Как ни мал был тогда автор, он теперь мужественно считает и себя причастным к вине множества вполне зрелых людей — молчаливому созданию “противоестественной полосы отчуждения вокруг страдания”, замалчиванию сделанного с миллионами людей во имя утопического процветания грядущих поколений.
Но тем не менее в ребячью память, как зерна, пусть потом и прозябавшие долгие годы, запала скупая реплика отца о “красивых идеях”, из-за которых мрут на улицах, равно как и ошеломительно резонные суждения другого родича, заметно остудившие антирелигиозный пыл племянника.

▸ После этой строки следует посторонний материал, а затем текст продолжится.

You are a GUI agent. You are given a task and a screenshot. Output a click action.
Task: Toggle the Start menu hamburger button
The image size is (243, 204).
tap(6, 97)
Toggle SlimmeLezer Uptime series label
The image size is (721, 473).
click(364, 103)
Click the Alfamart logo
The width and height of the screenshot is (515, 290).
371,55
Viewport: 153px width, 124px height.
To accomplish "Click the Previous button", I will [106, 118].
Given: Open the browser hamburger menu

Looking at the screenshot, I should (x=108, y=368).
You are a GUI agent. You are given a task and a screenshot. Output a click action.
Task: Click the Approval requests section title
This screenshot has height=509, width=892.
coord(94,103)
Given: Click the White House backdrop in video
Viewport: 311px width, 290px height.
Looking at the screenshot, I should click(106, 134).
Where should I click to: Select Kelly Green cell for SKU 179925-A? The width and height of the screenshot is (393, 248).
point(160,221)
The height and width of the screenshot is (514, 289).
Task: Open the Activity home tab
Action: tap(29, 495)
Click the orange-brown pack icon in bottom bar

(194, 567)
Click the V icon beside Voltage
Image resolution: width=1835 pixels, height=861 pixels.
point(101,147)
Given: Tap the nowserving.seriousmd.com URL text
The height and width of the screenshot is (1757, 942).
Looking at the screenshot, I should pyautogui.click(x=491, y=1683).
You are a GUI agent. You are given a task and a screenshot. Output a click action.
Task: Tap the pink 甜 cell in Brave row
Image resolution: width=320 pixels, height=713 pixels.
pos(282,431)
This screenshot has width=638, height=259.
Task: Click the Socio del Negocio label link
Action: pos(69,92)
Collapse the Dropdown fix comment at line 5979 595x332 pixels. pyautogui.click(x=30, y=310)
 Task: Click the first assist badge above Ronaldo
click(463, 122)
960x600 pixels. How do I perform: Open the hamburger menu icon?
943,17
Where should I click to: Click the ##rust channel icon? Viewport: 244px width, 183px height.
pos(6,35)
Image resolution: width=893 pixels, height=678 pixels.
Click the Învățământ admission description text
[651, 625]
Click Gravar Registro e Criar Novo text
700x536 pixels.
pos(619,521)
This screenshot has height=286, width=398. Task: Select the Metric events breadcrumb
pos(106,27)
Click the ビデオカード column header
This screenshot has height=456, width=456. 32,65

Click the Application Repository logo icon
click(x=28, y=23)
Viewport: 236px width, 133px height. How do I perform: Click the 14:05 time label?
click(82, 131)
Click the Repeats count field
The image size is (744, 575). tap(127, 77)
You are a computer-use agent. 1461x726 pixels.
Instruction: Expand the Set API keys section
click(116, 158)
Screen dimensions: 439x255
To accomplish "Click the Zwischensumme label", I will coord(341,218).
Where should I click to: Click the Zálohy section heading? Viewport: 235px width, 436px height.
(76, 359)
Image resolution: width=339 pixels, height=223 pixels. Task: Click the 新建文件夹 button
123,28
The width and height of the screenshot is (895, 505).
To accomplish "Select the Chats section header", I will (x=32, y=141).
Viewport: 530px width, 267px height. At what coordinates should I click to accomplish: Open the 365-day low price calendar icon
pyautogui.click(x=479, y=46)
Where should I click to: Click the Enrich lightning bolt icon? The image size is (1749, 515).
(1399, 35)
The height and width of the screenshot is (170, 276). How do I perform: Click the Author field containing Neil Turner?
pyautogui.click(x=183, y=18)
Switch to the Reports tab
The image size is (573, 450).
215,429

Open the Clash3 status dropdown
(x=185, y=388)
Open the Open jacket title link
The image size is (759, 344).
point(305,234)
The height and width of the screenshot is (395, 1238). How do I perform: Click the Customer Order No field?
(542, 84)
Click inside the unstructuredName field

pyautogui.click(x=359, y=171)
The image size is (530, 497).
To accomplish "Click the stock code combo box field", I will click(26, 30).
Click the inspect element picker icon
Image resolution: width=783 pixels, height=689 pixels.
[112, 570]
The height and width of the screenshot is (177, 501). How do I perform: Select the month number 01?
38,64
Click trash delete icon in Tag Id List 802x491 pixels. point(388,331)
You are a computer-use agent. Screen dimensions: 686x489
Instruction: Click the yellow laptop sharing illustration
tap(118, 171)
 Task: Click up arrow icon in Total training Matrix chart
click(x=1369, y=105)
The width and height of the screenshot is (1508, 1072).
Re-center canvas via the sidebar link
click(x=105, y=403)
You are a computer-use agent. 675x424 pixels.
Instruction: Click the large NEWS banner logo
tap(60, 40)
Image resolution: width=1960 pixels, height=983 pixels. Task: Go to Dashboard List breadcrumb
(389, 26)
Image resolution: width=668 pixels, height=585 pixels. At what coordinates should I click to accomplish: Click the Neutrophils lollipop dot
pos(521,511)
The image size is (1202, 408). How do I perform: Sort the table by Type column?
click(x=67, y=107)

Последующие же события 30-х годов озадачивали еще больше и побуждали к трудным размышлениям и первым собственным умозаключениям, хотя те, увы, еще никак не высвобождали из пут “соблазна”. Более того, приверженность подростка революционному духу делалась тем упрямее, чем очевиднее становилось чутко им уловленное воцарение “бессмысленного духа сталинщины” с его казенщиной и всепроникающей ложью, ощущавшегося как измена романтическим порывам минувших лет, и явная подмена многих прежних представлений (по едкому выражению одного зоркого наблюдателя происходившего, Сталин “постепенно все основательнее стряхивает с себя назойливую муху марксизма” с его пророчествами об “отмирании государства” и другими прекраснодушными иллюзиями).
“Как ни грустно сознаваться, — пишет Коржавин, — духовная жизнь нескольких поколений — и моя в частности — в течение многих лет состояла в отстаивании соблазна от его имитации”.
В соответствии с этим умонастроением воспринял Наум Мандель и террор 1937—1938 годов — первое осознанное им явное сталинское преступление, усугубившее его представление о происходящем как о “расстреле революционной эпохи”. Это потом, много позже, он скажет о своем тогдашнем “чрезмерном сочувствии к уничтоженным и замещенным” в ту страшную пору, поскольку, в сущности, они были одного поля ягоды. В 30-е же годы Мандель, как и подобные ему, видел только “грех Сталина перед революцией”, а грех его и самой революции перед страной и народом (террор первых революционных и последующих лет, коллективизация, раскулачивание) не замечался вовсе. До осознания этого было еще бесконечно далеко.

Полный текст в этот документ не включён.